Review – “The Mysterious Affair at Styles” by Agatha Christie

The Mysterious Affair at Styles by Agatha Christie was her debut novel and my first by the author.  As I researched about it after reading it, I got to know that it was written as a bet between her and her friends, who challenged her to write a who-dunnit. Needless to say, her friends got it in their face. Since the book is a classic, I wouldn’t review it. Whatever I’ll write, I’ll try to stay as far away from reviewing it, because classics are not meant for that.

Mr. Hastings, the narrator, tells us about the affair at the styles, the death of one Mrs. Emily Inglethorp, wife of Alfred Inglethorp. Her stepson, John Cavendish is his old friend, and therefore, his deep involvement in the affair. It had so happened that Hastings meets John by chance, and the latter invites him to stay at their house. Soon after, Mrs. Inglethrop is found dead, seemingly poisoned as declared by Dr. Bauerstein, the mysterious friend of Mary Cavendish, John’s wife. Though eager to avoid an inquest and publicity, John agrees to let Hercule Poirot, Hasting’s friend, take a look into the matter. You see, Poirot is a retired Belgium detective of the yard. Everyone comes under scrutiny including Lawrence Cavendish, the younger step-son, Cynthia, Emily’s niece whom she was taking care of, and of course, Evelyn Howard, Emily’s closest aid and confidante. With the murderer at large in the house, it is now up to Poirot to catch him and bring the old lady justice.
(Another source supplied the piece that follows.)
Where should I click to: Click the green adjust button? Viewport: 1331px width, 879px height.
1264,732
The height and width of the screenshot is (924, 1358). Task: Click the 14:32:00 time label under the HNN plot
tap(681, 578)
Who doesn’t like a good old murder mystery, eh? I know I do. Since the starting days of my reading journey, I have been a fan of mystery, especially ones which take on Sherlock Holmes’ style. AC her does style her hero, Hercule Poirot on the hero of ACD novels and I couldn’t be happier. There are differences between the two detectives, yes, some stark and some subtle. Unlike Holmes, Poirot isn’t a sociopath, which thankfully for me, is good. Another like Holmes wouldn’t have been good for my literary fandom and choosing one between them would have been blasphemy. So, Poirot. He is presented as a short egg-headed Belgium detective who keeps throwing his charm. And language around to get to the bottom of the mystery. While he is a level headed experienced man, his wannabe detective friend Hastings is impulsive. It is fun to read their banter and Poirot’s mild insults directed towards him. Much like Holmes and Watson, Poirot and Hastings are a team. Maybe that was the way murder mysteries were written then, a hero and his sidekick, who wasn’t as clever as the hero but had his own benefits. This Poirot, I’d love to watch a series on him, much like my dear Holmes. Who do you think would be suited for the role?
Anyway, back to the book. The story is short, not too short to qualify as a short story, and not too long to be a proper novel. I’d keep it in the novella category. The characters are limited so it’s easy to keep tracks of who said what and did what which is quite essential when reading a murder mystery. The story keeps unfolding chapter by chapter, each revealing a new fact and pointing in a different direction. I kept guessing the murderer till the end, and even then I missed. LOL. The investigation is tedious. Having read and seen a lot of similar mysteries, I did keep a note of all the things that seemed irrelevant at the time it was written but which came back later. In mysteries like these, the author always has the upper hand despite the reader is one of those heads which can equally be eligible for the hero’s role, because the author tends to keep back a lot of stuff which is usually revealed only at the end. So, when guessing the criminal here, the reader may be right, but since the facts aren’t available to them, they wouldn’t be able to explain the reason behind their choice. Not that I guessed it any right 😉
Recommended to all the mystery fans, you wouldn’t be disappointed in delving into the vast world of crime built by the Queen of Crimes herself.